A minority of caregivers noted that some decedents preferred the hospital setting, finding reassurance in access to medical care and equipment. When families could remain actively involved in caregiving, even hospital settings could preserve the connection and comfort decedents sought at the EOL.
Financial realities shape EOL decisions
Cost shaped decisions about where and how patients died. Some caregivers said that with adequate resources, their loved one would have died at home. Many caregivers described trade-offs between unpaid caregiving, hiring private aides, and facility placement. Private in-home help was often unaffordable, whereas hospice was typically covered.
As a result, hospice was often chosen out of financial necessity rather than preference, leading to disappointment when support fell short of expectations. Caregivers who hoped to keep loved ones at home described needing extensive, unaffordable assistance while facing lost wages or job insecurity. In contrast, comprehensive insurance coverage eased financial anxiety by fully covering hospitalizations and medications.

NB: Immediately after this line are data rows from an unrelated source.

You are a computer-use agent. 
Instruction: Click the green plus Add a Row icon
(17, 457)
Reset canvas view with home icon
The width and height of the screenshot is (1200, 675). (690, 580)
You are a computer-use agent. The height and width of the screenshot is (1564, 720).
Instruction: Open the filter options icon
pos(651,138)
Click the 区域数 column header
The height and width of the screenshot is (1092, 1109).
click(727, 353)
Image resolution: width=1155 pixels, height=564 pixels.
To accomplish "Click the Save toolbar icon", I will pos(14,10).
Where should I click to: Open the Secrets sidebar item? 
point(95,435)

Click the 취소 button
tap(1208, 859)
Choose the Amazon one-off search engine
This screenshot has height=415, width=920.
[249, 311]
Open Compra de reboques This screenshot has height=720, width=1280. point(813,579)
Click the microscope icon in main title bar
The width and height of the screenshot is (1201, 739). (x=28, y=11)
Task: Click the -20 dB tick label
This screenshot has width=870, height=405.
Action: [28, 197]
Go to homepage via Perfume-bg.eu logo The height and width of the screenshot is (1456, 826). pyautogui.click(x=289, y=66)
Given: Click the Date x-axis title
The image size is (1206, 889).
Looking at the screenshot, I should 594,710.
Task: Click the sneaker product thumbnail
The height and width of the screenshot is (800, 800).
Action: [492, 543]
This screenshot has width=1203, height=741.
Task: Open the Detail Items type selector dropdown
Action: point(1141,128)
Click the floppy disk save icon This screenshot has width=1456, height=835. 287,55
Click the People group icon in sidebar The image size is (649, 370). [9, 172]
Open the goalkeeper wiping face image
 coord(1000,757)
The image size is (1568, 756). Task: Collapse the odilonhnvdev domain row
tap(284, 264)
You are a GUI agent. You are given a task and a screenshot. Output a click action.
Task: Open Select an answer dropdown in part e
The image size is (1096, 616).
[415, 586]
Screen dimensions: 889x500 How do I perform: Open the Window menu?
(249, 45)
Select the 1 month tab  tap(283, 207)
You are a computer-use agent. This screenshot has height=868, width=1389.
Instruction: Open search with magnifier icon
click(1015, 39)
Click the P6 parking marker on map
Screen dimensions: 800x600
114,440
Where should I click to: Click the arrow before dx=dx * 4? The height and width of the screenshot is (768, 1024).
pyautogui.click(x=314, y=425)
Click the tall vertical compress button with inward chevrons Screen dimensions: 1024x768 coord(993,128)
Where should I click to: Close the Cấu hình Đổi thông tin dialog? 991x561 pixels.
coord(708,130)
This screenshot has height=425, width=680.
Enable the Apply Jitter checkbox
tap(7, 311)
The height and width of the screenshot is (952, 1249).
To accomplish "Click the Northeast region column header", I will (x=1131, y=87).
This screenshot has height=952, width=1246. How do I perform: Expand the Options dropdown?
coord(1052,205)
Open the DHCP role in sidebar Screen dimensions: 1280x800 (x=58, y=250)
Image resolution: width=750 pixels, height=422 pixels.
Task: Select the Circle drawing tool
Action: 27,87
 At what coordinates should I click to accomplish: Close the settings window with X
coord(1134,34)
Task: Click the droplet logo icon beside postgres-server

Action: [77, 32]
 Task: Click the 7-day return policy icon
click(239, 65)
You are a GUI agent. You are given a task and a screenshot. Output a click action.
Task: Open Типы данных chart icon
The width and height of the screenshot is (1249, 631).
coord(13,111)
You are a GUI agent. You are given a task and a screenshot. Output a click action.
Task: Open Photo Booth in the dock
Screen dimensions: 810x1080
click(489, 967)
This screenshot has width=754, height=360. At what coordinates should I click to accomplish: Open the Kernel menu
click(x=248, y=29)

Several caregivers noted that clinicians rarely discussed the financial implications of EOL options, leaving families to navigate insurance rules and hidden costs on their own. Financial strain also eroded trust, with some questioning whether clinicians or facilities had incentives to promote certain hospice agencies.
Hospice does not always fit the realities and needs of COPD
Families wanted a more responsive nursing presence, respiratory symptom management, and physical therapy to maintain function. Some said the limited number of home visits felt inadequate given how much hands-on help patients required, and that they still performed most caregiving tasks: monitoring oxygen, assisting with transfers, and managing breathing crises. Caregivers also emphasized a disconnect between assurances of 24/7 availability and the reality of delayed responses, especially when patients lived longer than expected.
Discussion
We identified a readiness gap, in which bereaved caregivers often lacked information, emotional preparedness, and system-level support to recognize when hospice was appropriate in COPD. Financial constraints and limited home support further shaped where and how patients died. Once enrolled, hospice eased physical and logistical burdens but required relinquishing access to trusted clinicians and hospital-based care during exacerbations.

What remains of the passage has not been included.